By Ariana Eunjung Cha WASHINGTON POST JULY 10, 2015
WASHINGTON — Researchers from the Centers for Disease Control, joining a debate about the use of a class of antidepressants during pregnancy, confirmed a link between birth defects and some drugs but not others.

Their analysis, published in the BMJ on Wednesday, included 17,952 mothers of children born with birth defects and 9,857 mothers of children without birth defects born between 1997 and 2009 at 10 centers. A total of 1,285 reported taking SSRIs, selective serotonin reuptake inhibitors, during one month before conception through the first trimester of pregnancy — the period believed to be the most vulnerable for a fetus.

The drug most commonly used by study participants was Zoloft (sertraline), then Prozac (fluoxetine) and Paxil (paroxetine), Celexa (citalopram), and Lexapro (escitalopram).

Birth defects are alarmingly common, affecting one in every 33 babies born in the United States, but scientists are still in the early stages of determining what causes most of them. Since the Food and Drug Administration issued an advisory warning of a potential association in December 2005 between paroxetine and heart defects in infants, researchers have launched numerous studies to try to confirm the problem but have come to conflicting conclusions.

‘‘[T]he inconsistent reports have limited opportunities for clinicians to carefully evaluate the risk compared with benefit of specific SSRIs for given patient during pregnancy,’’ the researchers wrote.

The new CDC study provides evidence that some SSRIs may be riskier than others.

While previous studies had shown associations between sertraline and five kinds of birth defects, the CDC study was unable to confirm any of them. Jennita Reefhuis, lead author of the study and an epidemiologist in the birth defects branch of the CDC, said in an interview that this was ‘‘reassuring’’ since this was the most commonly used drug among the group studied.

The researchers, however, found reason to be concerned about two other SSRIs, however.
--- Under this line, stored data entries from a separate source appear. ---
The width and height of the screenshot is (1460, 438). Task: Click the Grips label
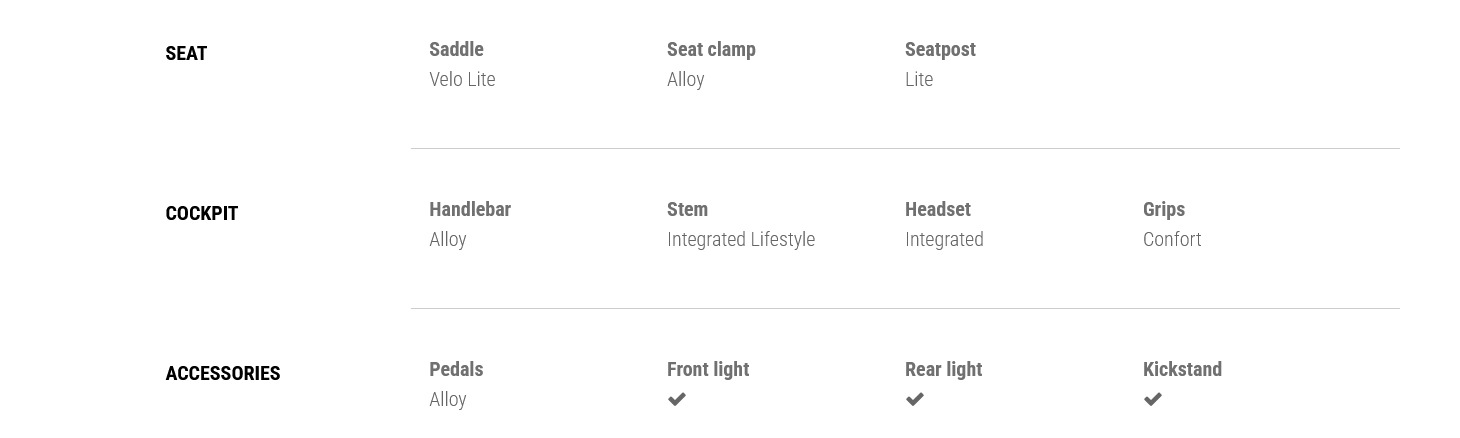1164,209
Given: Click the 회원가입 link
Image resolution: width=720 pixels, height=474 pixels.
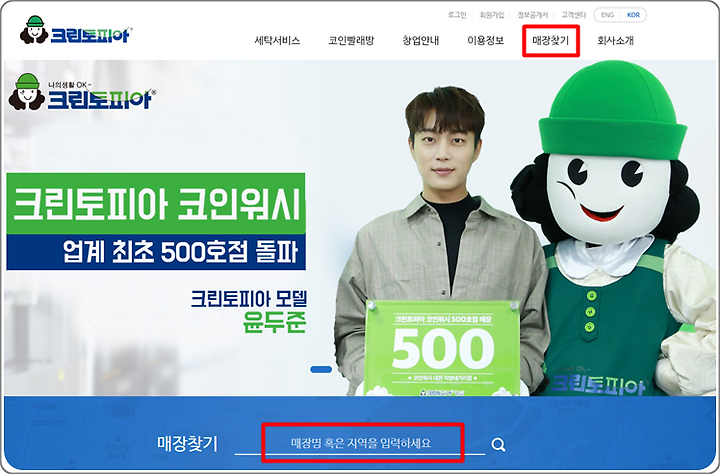Looking at the screenshot, I should (492, 15).
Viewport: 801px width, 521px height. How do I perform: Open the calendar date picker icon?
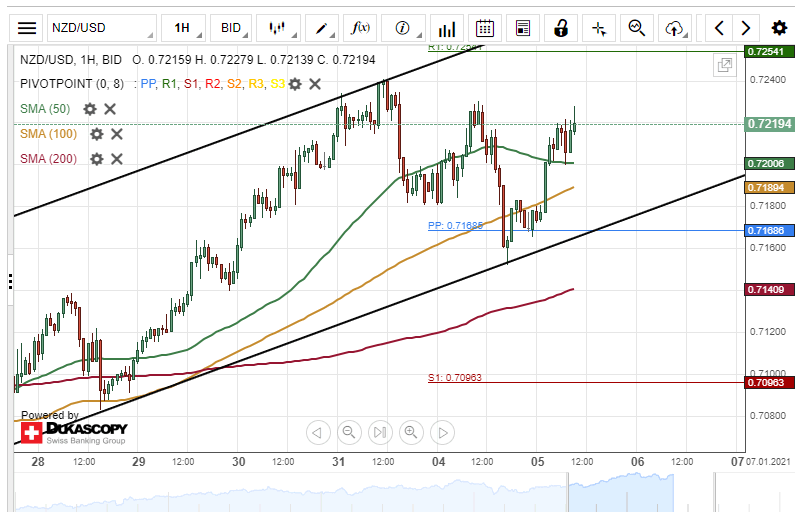(485, 28)
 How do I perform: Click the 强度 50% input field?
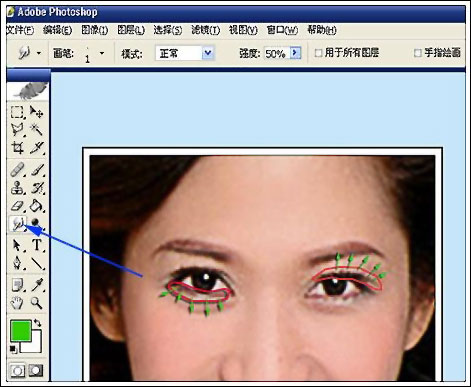(x=277, y=53)
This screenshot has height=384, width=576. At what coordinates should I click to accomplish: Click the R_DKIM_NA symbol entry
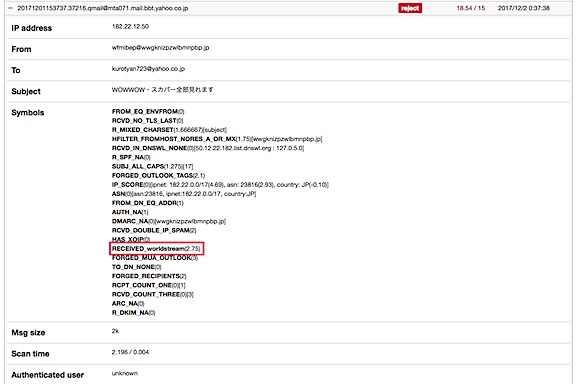click(133, 313)
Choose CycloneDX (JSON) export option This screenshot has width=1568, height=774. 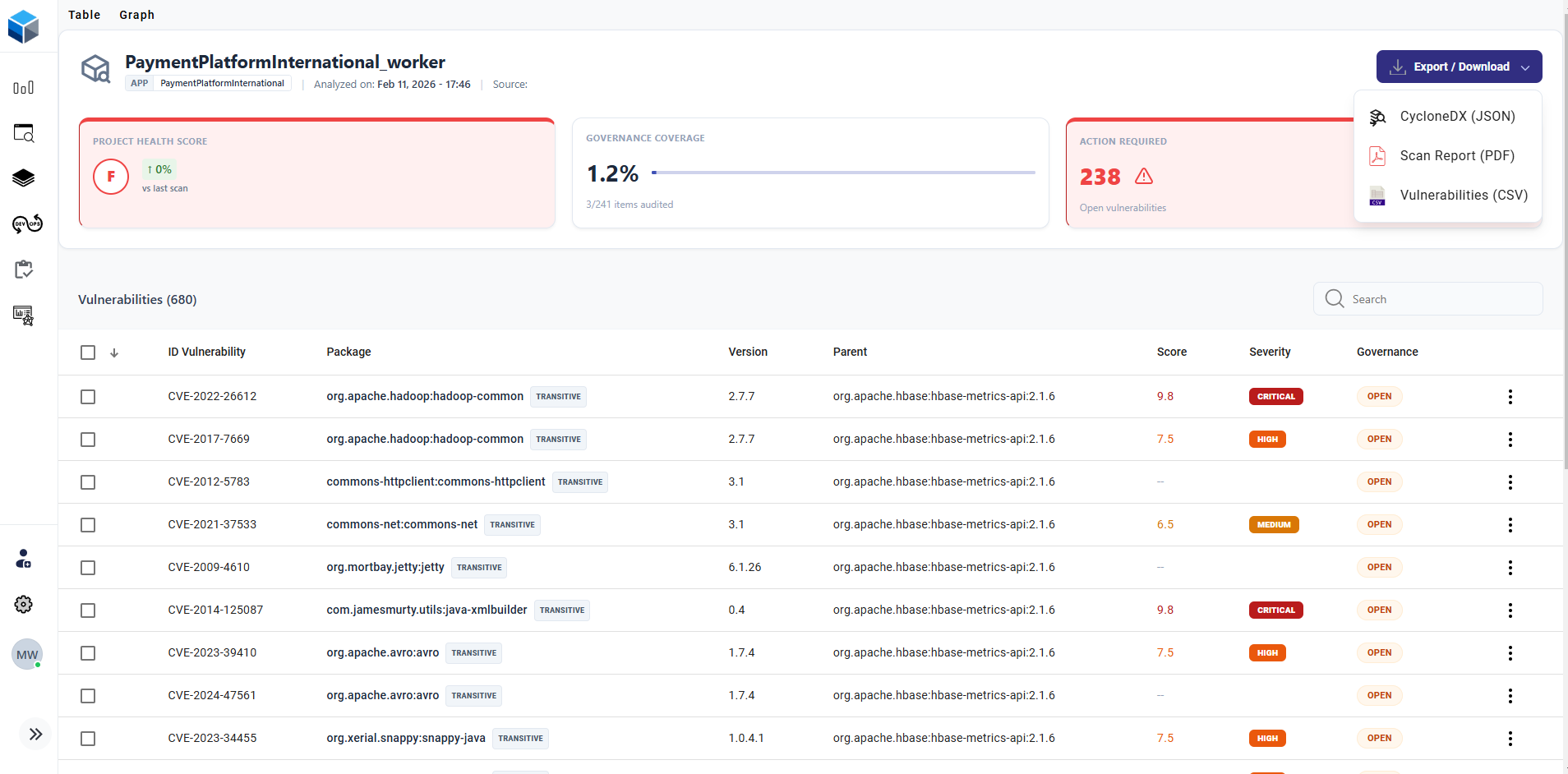pos(1456,117)

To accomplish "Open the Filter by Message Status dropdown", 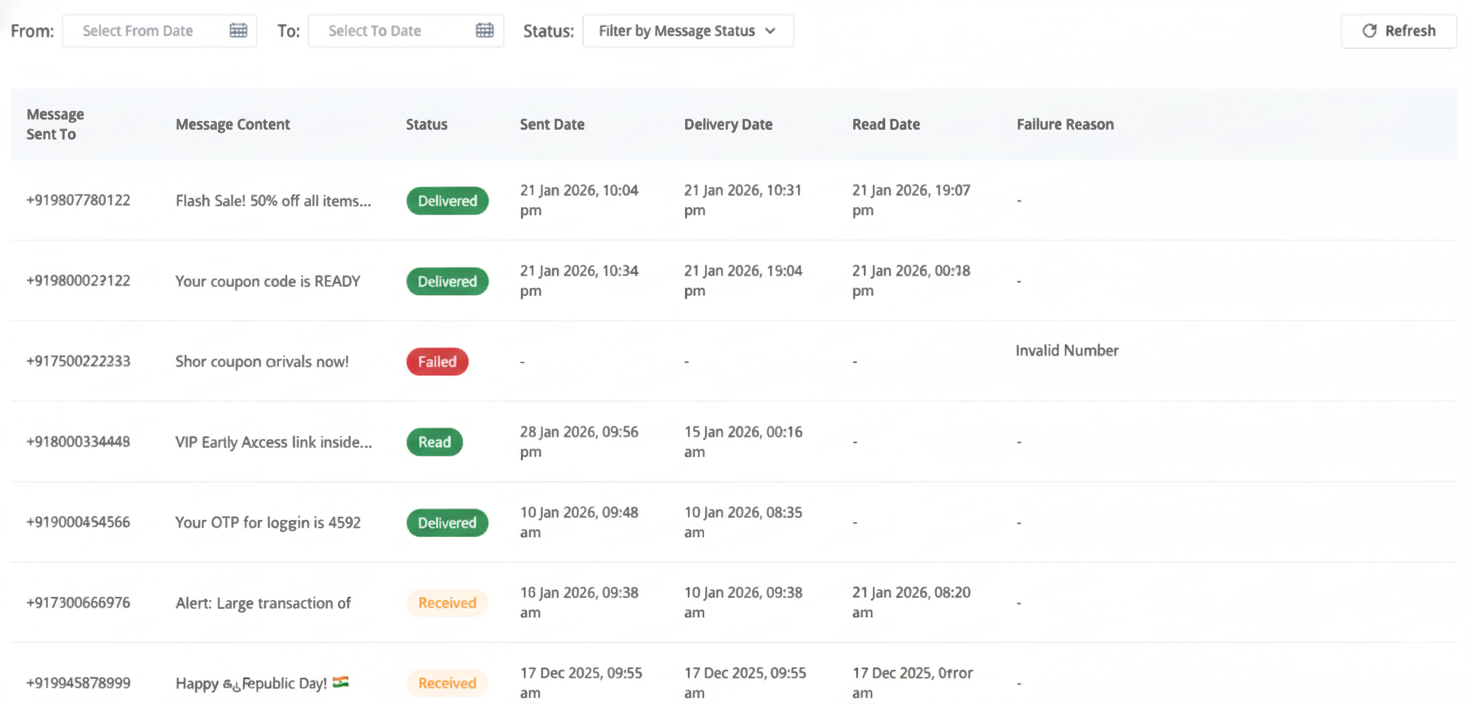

Children born to mothers who had taken paroxetine had a higher incidence of anencephaly, in which a baby is born without parts of the brain and skull, as well as defects of the heart and abdominal wall. Fluoxetine was associated with higher incidence of a heart defect and craniosyntosis, a condition that affects one or more of the joints in a baby’s skull.

Reefhuis said while associations were clear, the absolute risk to the babies appeared small. For instance, the risk of anencephaly for children of women who take paroxetine would grow from 2 per 10,000 to 7 per 10,000. ‘‘It is a doubling or more in some cases, but you have to keep in mind that a doubling of small risk is still a small risk,” she said.

She said there were limitations to the study, including the fact that the researchers did not know the dose of the antidepressants taken by the women or why they were taking them.